## Your goal
What follows is a set of records. Repeat them word for word.

Stored data entries:
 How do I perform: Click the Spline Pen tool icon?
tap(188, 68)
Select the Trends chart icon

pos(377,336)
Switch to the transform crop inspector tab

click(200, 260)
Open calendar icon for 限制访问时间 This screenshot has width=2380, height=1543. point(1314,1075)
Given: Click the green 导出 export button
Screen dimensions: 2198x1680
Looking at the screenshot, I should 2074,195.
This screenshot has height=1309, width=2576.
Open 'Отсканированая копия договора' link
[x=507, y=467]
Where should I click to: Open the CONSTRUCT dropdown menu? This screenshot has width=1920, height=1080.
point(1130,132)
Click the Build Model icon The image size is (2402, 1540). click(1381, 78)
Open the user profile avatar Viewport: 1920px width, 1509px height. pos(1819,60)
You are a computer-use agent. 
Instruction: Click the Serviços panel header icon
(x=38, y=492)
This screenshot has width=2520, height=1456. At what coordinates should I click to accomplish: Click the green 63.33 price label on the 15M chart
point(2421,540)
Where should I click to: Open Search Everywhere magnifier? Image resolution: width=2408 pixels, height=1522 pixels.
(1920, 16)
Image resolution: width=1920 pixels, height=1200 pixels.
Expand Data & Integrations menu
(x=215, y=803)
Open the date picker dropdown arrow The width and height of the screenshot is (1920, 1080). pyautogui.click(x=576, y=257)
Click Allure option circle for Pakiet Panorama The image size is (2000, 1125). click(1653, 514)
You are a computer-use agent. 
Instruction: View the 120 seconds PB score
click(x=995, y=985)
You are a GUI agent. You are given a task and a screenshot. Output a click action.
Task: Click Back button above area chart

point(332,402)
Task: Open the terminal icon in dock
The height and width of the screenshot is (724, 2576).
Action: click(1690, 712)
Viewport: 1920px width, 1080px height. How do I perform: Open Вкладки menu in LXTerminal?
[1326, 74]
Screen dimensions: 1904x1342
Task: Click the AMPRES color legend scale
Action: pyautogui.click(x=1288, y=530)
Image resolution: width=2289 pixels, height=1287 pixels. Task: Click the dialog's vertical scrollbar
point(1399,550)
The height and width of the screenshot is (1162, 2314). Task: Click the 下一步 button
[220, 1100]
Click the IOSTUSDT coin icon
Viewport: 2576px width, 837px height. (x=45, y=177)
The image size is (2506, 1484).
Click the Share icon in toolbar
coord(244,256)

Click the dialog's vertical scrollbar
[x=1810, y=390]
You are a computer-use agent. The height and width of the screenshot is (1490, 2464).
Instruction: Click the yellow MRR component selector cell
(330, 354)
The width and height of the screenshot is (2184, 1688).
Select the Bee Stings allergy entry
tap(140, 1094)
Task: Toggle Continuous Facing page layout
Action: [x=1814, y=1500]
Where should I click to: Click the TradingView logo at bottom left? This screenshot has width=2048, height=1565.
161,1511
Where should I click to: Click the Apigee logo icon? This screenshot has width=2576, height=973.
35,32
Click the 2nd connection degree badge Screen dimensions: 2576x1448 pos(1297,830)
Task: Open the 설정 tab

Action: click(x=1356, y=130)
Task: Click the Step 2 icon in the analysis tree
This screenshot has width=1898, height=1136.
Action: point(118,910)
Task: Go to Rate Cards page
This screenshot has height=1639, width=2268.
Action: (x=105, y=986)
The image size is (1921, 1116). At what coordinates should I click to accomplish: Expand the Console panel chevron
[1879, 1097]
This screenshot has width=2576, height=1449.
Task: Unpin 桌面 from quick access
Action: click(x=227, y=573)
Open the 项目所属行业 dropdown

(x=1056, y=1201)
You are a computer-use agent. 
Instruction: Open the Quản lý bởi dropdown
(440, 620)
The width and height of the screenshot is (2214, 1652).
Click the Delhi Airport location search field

## Output
 How do I perform: Click the Spline Pen tool icon?
tap(188, 68)
Select the Trends chart icon

pos(377,336)
Switch to the transform crop inspector tab

click(200, 260)
Open calendar icon for 限制访问时间 This screenshot has width=2380, height=1543. point(1314,1075)
Given: Click the green 导出 export button
Screen dimensions: 2198x1680
Looking at the screenshot, I should 2074,195.
This screenshot has height=1309, width=2576.
Open 'Отсканированая копия договора' link
[x=507, y=467]
Where should I click to: Open the CONSTRUCT dropdown menu? This screenshot has width=1920, height=1080.
point(1130,132)
Click the Build Model icon The image size is (2402, 1540). click(1381, 78)
Open the user profile avatar Viewport: 1920px width, 1509px height. pos(1819,60)
You are a computer-use agent. 
Instruction: Click the Serviços panel header icon
(x=38, y=492)
This screenshot has width=2520, height=1456. At what coordinates should I click to accomplish: Click the green 63.33 price label on the 15M chart
point(2421,540)
Where should I click to: Open Search Everywhere magnifier? Image resolution: width=2408 pixels, height=1522 pixels.
(1920, 16)
Image resolution: width=1920 pixels, height=1200 pixels.
Expand Data & Integrations menu
(x=215, y=803)
Open the date picker dropdown arrow The width and height of the screenshot is (1920, 1080). pyautogui.click(x=576, y=257)
Click Allure option circle for Pakiet Panorama The image size is (2000, 1125). click(1653, 514)
You are a computer-use agent. 
Instruction: View the 120 seconds PB score
click(x=995, y=985)
You are a GUI agent. You are given a task and a screenshot. Output a click action.
Task: Click Back button above area chart

point(332,402)
Task: Open the terminal icon in dock
The height and width of the screenshot is (724, 2576).
Action: click(1690, 712)
Viewport: 1920px width, 1080px height. How do I perform: Open Вкладки menu in LXTerminal?
[1326, 74]
Screen dimensions: 1904x1342
Task: Click the AMPRES color legend scale
Action: pyautogui.click(x=1288, y=530)
Image resolution: width=2289 pixels, height=1287 pixels. Task: Click the dialog's vertical scrollbar
point(1399,550)
The height and width of the screenshot is (1162, 2314). Task: Click the 下一步 button
[220, 1100]
Click the IOSTUSDT coin icon
Viewport: 2576px width, 837px height. (x=45, y=177)
The image size is (2506, 1484).
Click the Share icon in toolbar
coord(244,256)

Click the dialog's vertical scrollbar
[x=1810, y=390]
You are a computer-use agent. The height and width of the screenshot is (1490, 2464).
Instruction: Click the yellow MRR component selector cell
(330, 354)
The width and height of the screenshot is (2184, 1688).
Select the Bee Stings allergy entry
tap(140, 1094)
Task: Toggle Continuous Facing page layout
Action: [x=1814, y=1500]
Where should I click to: Click the TradingView logo at bottom left? This screenshot has width=2048, height=1565.
161,1511
Where should I click to: Click the Apigee logo icon? This screenshot has width=2576, height=973.
35,32
Click the 2nd connection degree badge Screen dimensions: 2576x1448 pos(1297,830)
Task: Open the 설정 tab

Action: click(x=1356, y=130)
Task: Click the Step 2 icon in the analysis tree
This screenshot has width=1898, height=1136.
Action: point(118,910)
Task: Go to Rate Cards page
This screenshot has height=1639, width=2268.
Action: (x=105, y=986)
The image size is (1921, 1116). At what coordinates should I click to accomplish: Expand the Console panel chevron
[1879, 1097]
This screenshot has width=2576, height=1449.
Task: Unpin 桌面 from quick access
Action: click(x=227, y=573)
Open the 项目所属行业 dropdown

(x=1056, y=1201)
You are a computer-use agent. 
Instruction: Open the Quản lý bởi dropdown
(440, 620)
The width and height of the screenshot is (2214, 1652).
Click the Delhi Airport location search field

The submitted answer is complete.